David Plowden is an American photographer known for stunning black and white images of steam locomotives, abandoned buildings in decaying small towns, and rural scenes that take viewers back to the days of the viable family farm.
I discovered David's work early in my photographic journey; his images gave me the courage to point my camera at falling down barns and farm houses. And that led to my book, “Wisconsin Barns.”
He was also the first photographer I heard admit to failure..lots of it.
“If you take all the negatives I've produced and laid them end to end, you'd probably have 14 miles of images,” he once said. “Maybe one mile would be presentable.”
I was thinking a lot about David Plowden the other day as I navigated a creative dry patch in my work.
I had been generally happy with my images, the first hurdle my photographs must clear before they are seen by anybody.
But I tend to live in the moment and yesterdays triumphs are old news. More recently, things had dried up.
I hoped to get my groove back when—buoyed by a forecast of a cloudy afternoon and a new location-- I headed out to a nearby lake. Hundreds of lily pads floated near the shoreline and small boats moored at the dock. Very promising elements. All that I needed was a sun setting through that partly cloudy sky, casting nice soft, yellow light over the water.
Nice idea; but it didn't happen. The sun came through a cloudless sky producing a harsh, glary light that blotted out the detail in the lily pads and the boats.

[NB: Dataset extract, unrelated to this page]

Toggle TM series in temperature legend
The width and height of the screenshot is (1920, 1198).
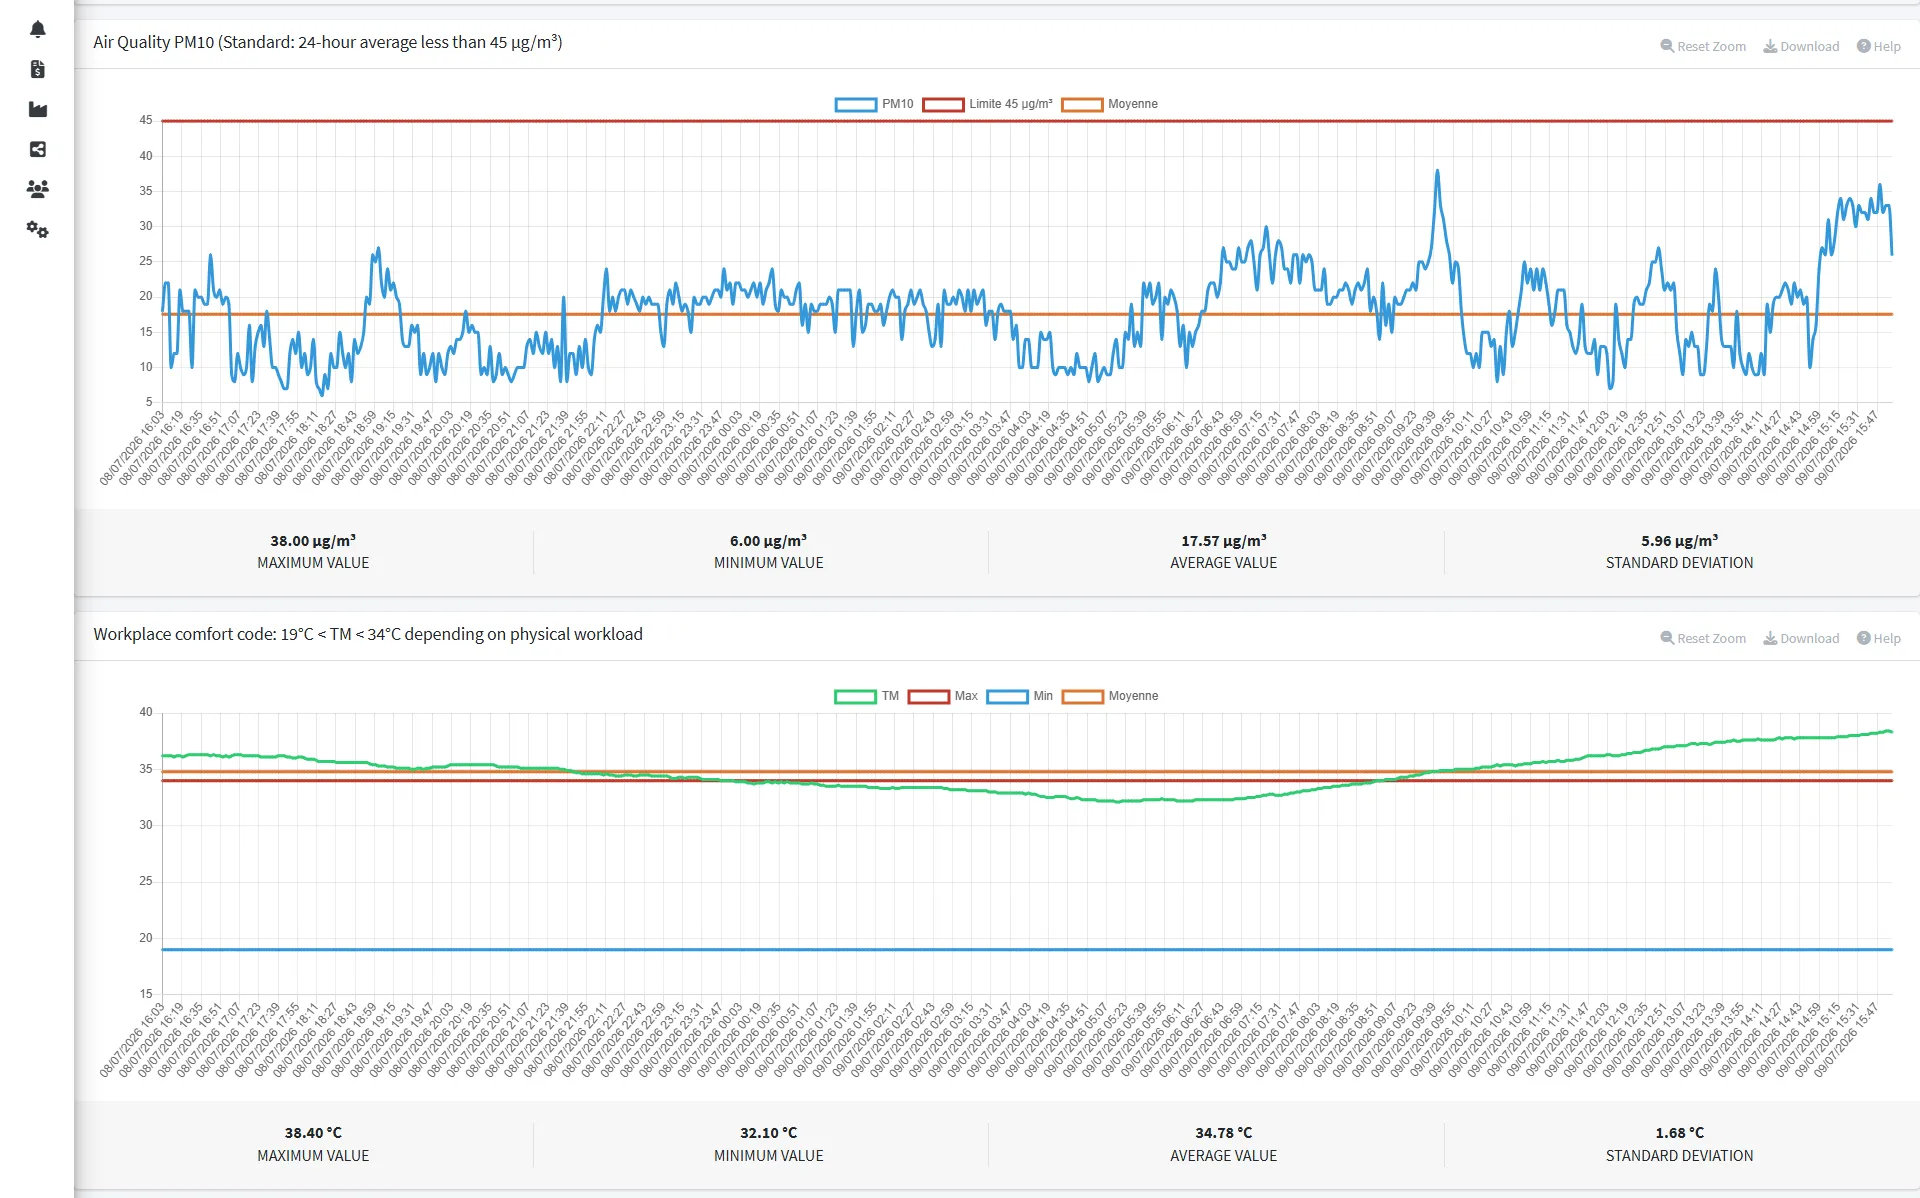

Hoping for some clouds to roll in later, I headed to a forest preserve along a country road a few miles away. But the vistas of tall reed grasses cast in a golden sunset that I longed for were no where to be seen, another victim of the harsh light. I made a couple of images anyways, mostly out of frustration.
Time for one more try: a savannah on my way home. But the results were the same.
Later, after licking my wounds from an 0-for-3 day of shooting by scrolling through social media, I stumbled upon an Instagram video of Tom Hanks.
He was sitting around a table talking to, among others, Robert De Niro and Adam Sandler.
“You feel bad right now,” Hanks asked. “You feel pissed off and angry? This too shall pass....Time is your ally, and if nothing else.... just wait.”
Pretty good advice, I thought.
Then my artist wife, Maureen looked at one of the few images I made that frustrating day.
“You should do something with this one,” she said of shot of a solitary tree standing alongside that country road.
I did, and “Rollins Roadside” is the result. I'm happy again.